![The money supply is positive now that inflation remains above 3 percent 1 The money supply is positive now that inflation remains above 3 percent](https://www.trendfeedworld.com/wp-content/uploads/2024/05/The-money-supply-is-positive-now-that-inflation-remains-above.jpg)
Annual U.S. money supply growth reached positive levels in April for the first time since November 2022, countering the effects of higher interest rates as inflation hovers above 3 percent.
The expanded money supply, known as M2, rose 0.59 percent annually in April to $20.8 trillion, after contracting as much as 4.5 percent a year ago, the Federal Reserve said Tuesday.
The program of dramatic quantitative easing in response to the pandemic – consisting of cutting interest rates to zero and boosting the money supply – likely prevented a major depression when the pandemic shut down the economy. Massive amounts of stimulus from both the Trump and Biden administrations also played a major role in staving off that downturn.
But all that extra money in the system allowed companies to raise prices, fueling a rise in inflation that has yet to be licked despite a subsequent program of quantitative tightening by the Fed.

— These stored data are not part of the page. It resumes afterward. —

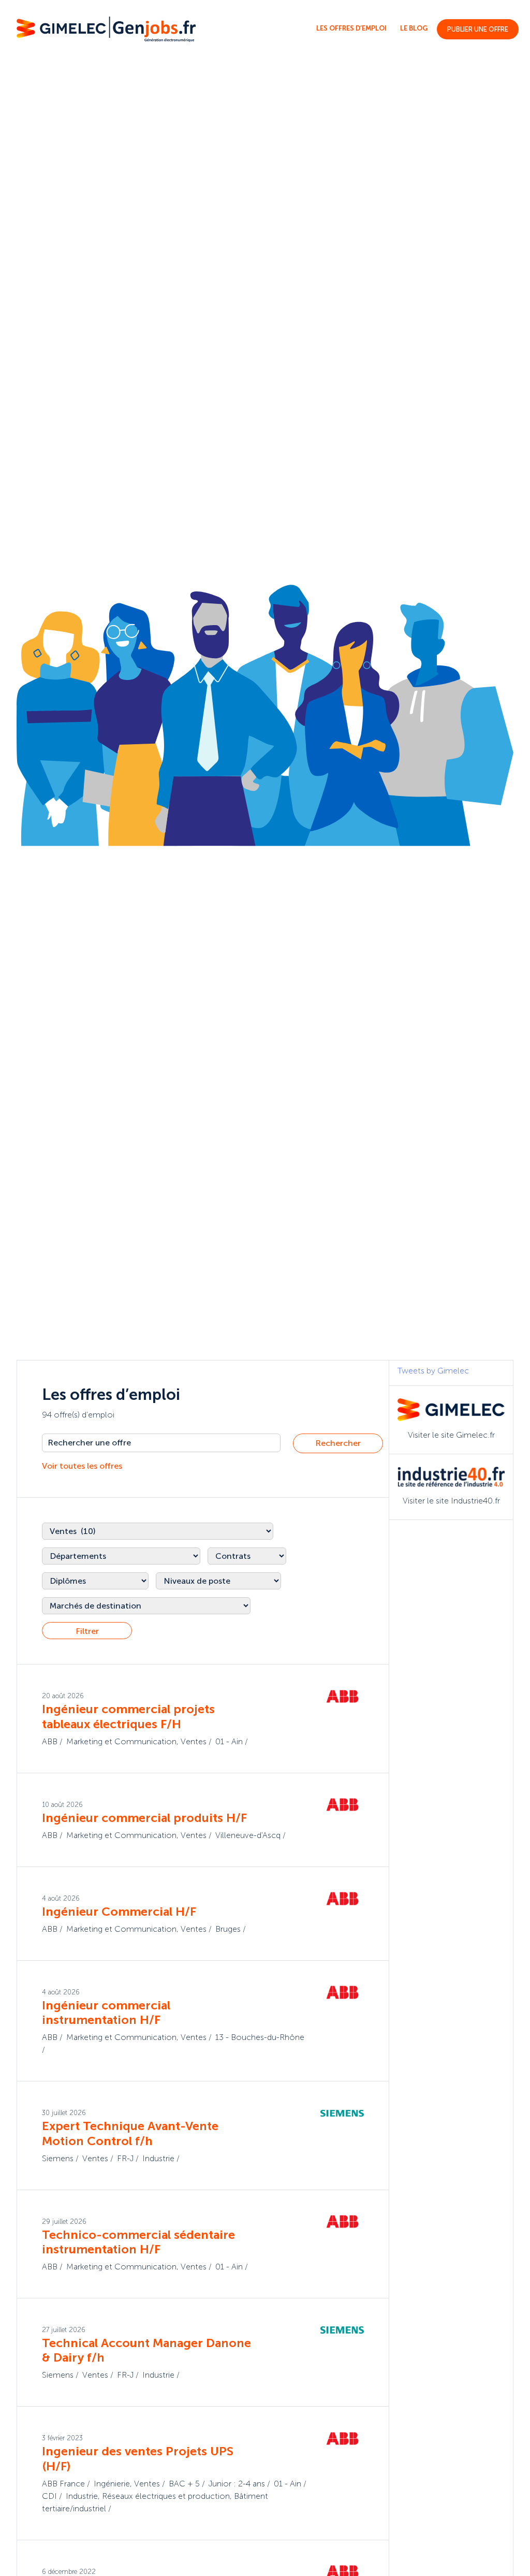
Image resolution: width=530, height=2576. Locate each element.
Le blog (414, 28)
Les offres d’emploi (351, 28)
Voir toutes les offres (82, 1466)
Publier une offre (477, 29)
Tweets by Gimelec (433, 1371)
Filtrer (87, 1631)
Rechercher (338, 1443)
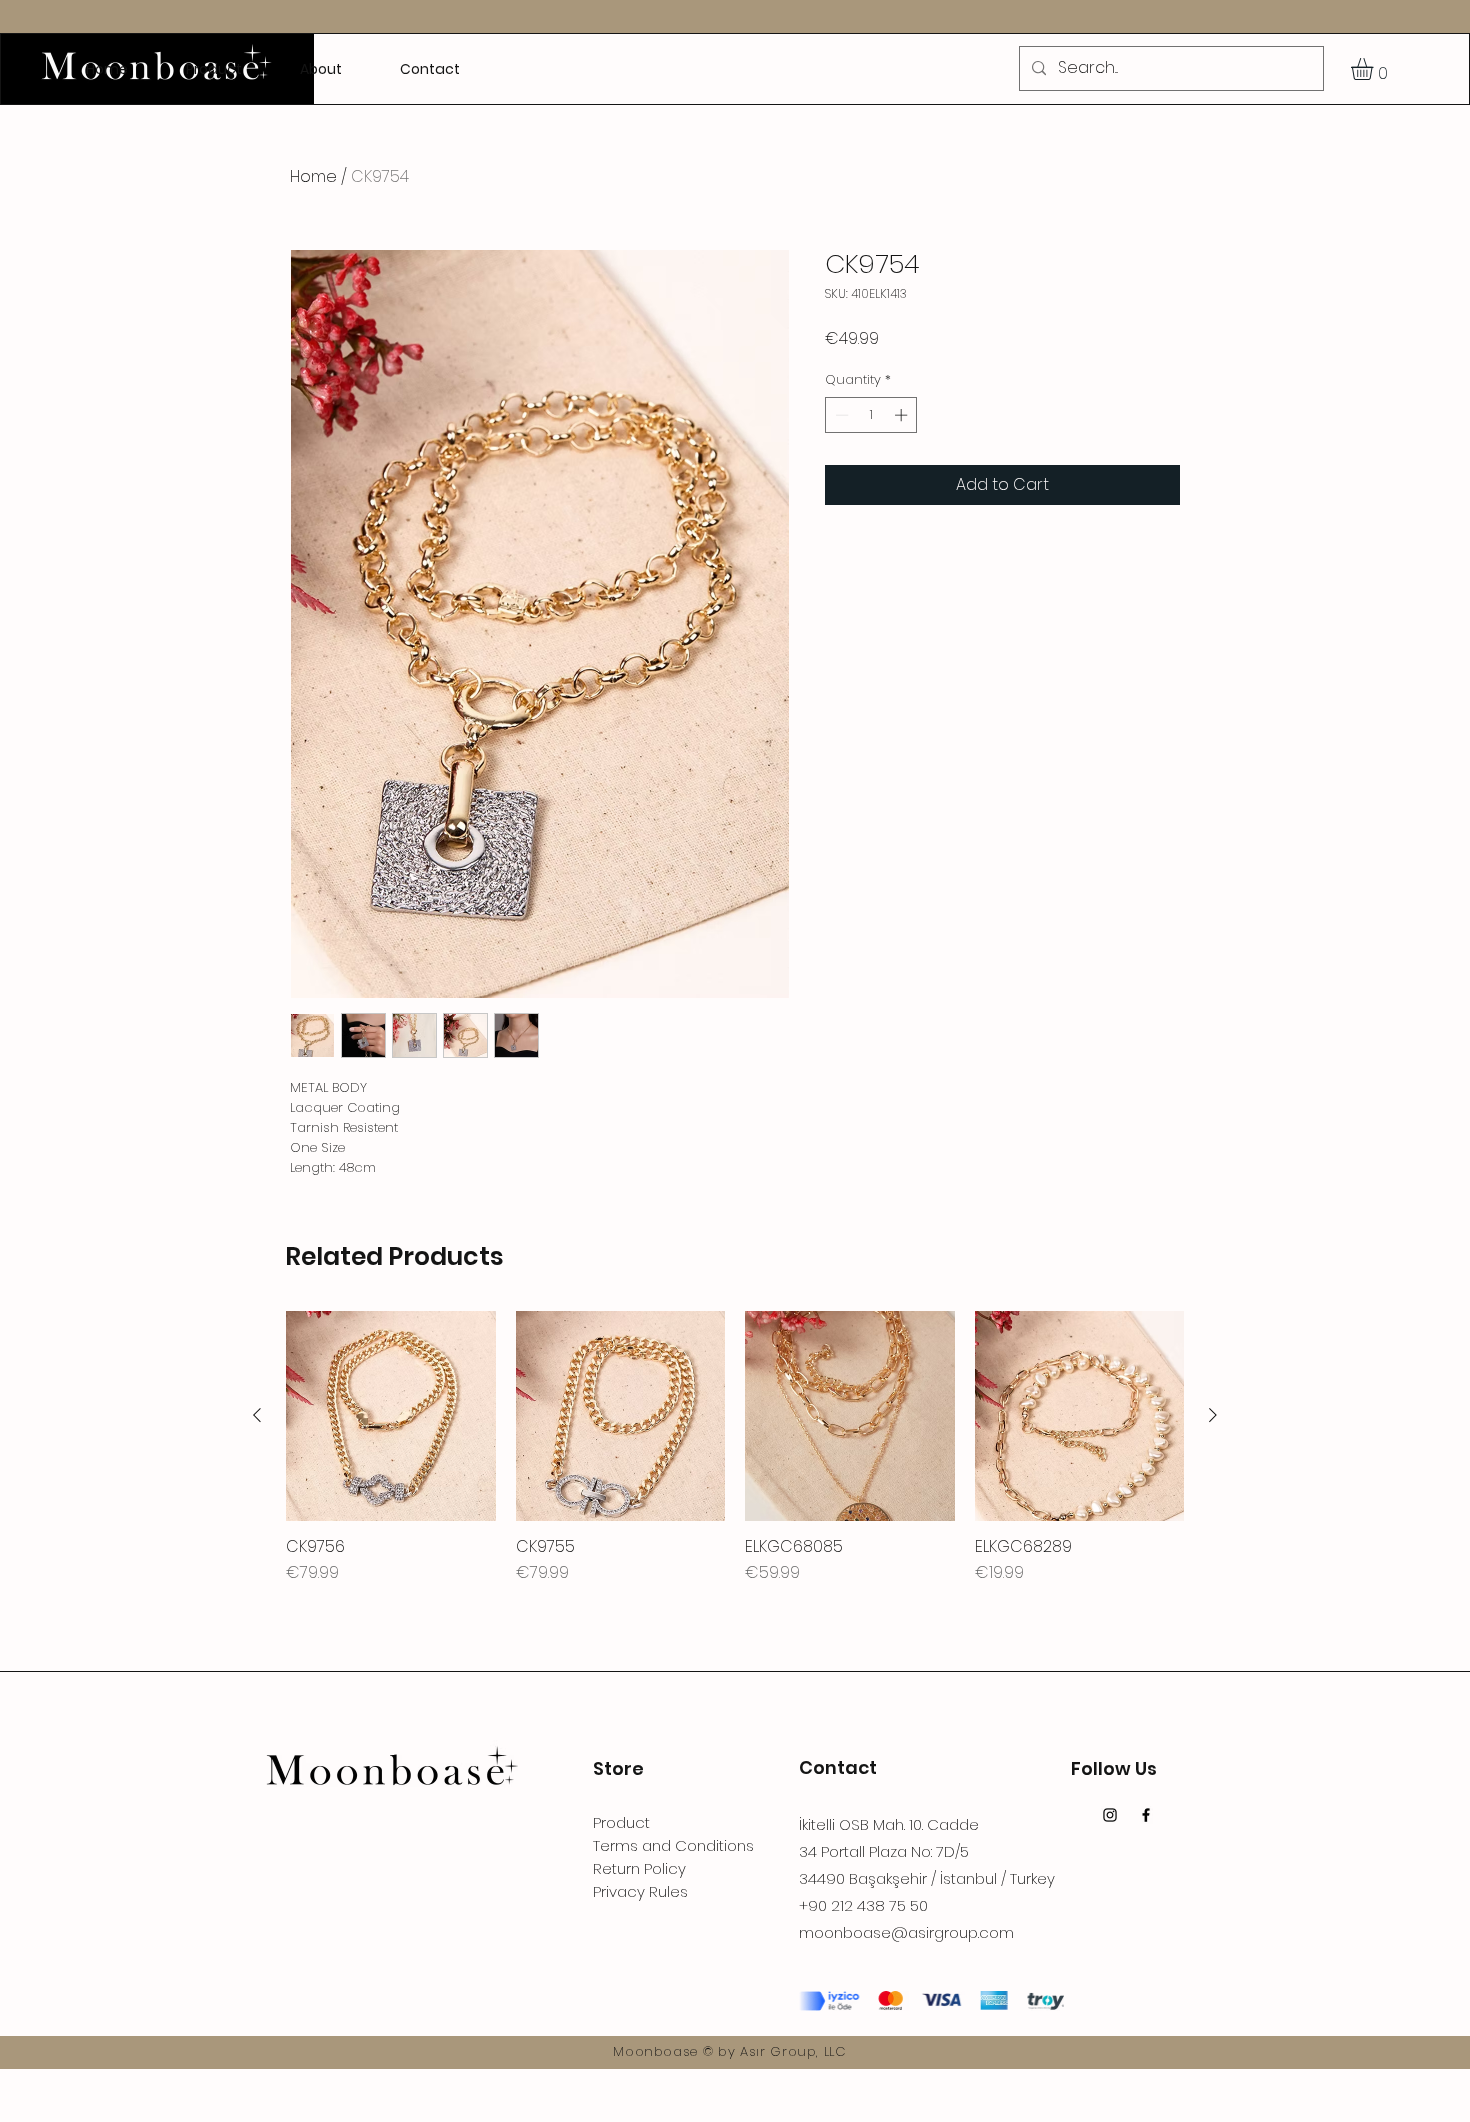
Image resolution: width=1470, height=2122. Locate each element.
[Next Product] (1213, 1415)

“The increase in the [money supply] Stock prices were so high that excess liquidity and savings are likely still seeping into the system,” Deutsche Bank researcher Jim Reid wrote in a commentary on Wednesday.
The money supply began to decline in April 2022, at the same time the Fed began raising interest rates.
But the M2 has been rising again since October, despite a rebound due to bank failures that prompted the Fed to extend an additional credit line to the financial sector. Inflation will remain around 3 percent as long as the money supply increases.
The trend is still above pre-pandemic trends but will likely normalize around the end of the year, analysts predict.
“What happens next is a big open question,” Reid wrote. “To maintain economic growth at current levels, the money supply will probably have to grow faster again soon. The main ways this could happen is through an easing of Fed policy (interest rates or balance sheet activity), through banks lending more, or through looser fiscal policy.”